Whether Alphabet can overtake Nvidia is less about superiority and more about cycle dynamics. Nvidia is the primary chip supplier enabling AI infrastructure buildout, while Google monetises what sits on top of that infrastructure.
“If AI demand remains supply-constrained and hardware-driven, Nvidia stays ahead,” Gogia observes. “If the market shifts towards normalisation, cost pressure and returns on deployed AI, platform durability becomes more valuable. That’s where Google looks attractive.”
Alphabet’s advantage is diversification. It monetises AI across ads, cloud services, enterprise software, consumer productivity tools, and developer ecosystems. Its internal compute stack provides a structural hedge: TPUs are not about replacing Nvidia overnight, but lowering marginal costs, improving negotiating leverage, and protecting long-term margins.
Nvidia remains extraordinarily strong, but it is also more exposed to cyclicality, customer concentration and capex digestion. Google’s valuation is steadier, and in a maturing AI market, that can be its advantage.
Apple–Google Deal: A New Power Concentration?
The Apple–Google deal has also raised concerns. Elon Musk was among the first to react, posting on X: “This seems like an unreasonable concentration of power for Google, given that they also have Android and Chrome.”
Apple’s choice of Gemini is both a validation and a distribution coup. It effectively endorses Google’s models at a massive consumer scale, pulling developers and enterprises towards Google’s stack. But it also signals a duopoly: one company controls premium hardware and operating systems, the other controls AI models and global search monetisation.
“The risk isn’t just big companies partnering—it’s foreclosure,” warns Vashishtha. “Defaults, deep integrations and data advantages can make it harder for smaller players to compete.”
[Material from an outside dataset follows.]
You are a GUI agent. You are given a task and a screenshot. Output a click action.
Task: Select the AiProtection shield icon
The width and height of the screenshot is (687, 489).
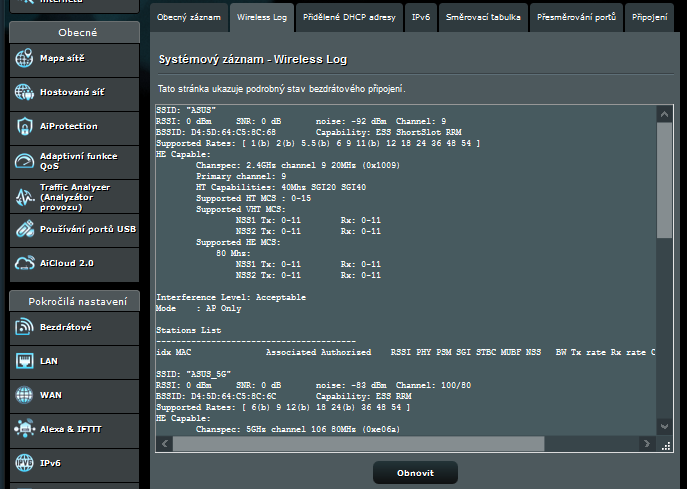(x=24, y=127)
As AI becomes embedded in daily workflows, consumer habits increasingly shape enterprise procurement. Defaults turn into de facto standards, creating subtle lock-in even when organisations pursue multi-vendor strategies. That, in turn, raises regulatory stakes.
Google has strengthened its position dramatically. But in doing so, it has also led to a sharper scrutiny from regulators, partners, and enterprises.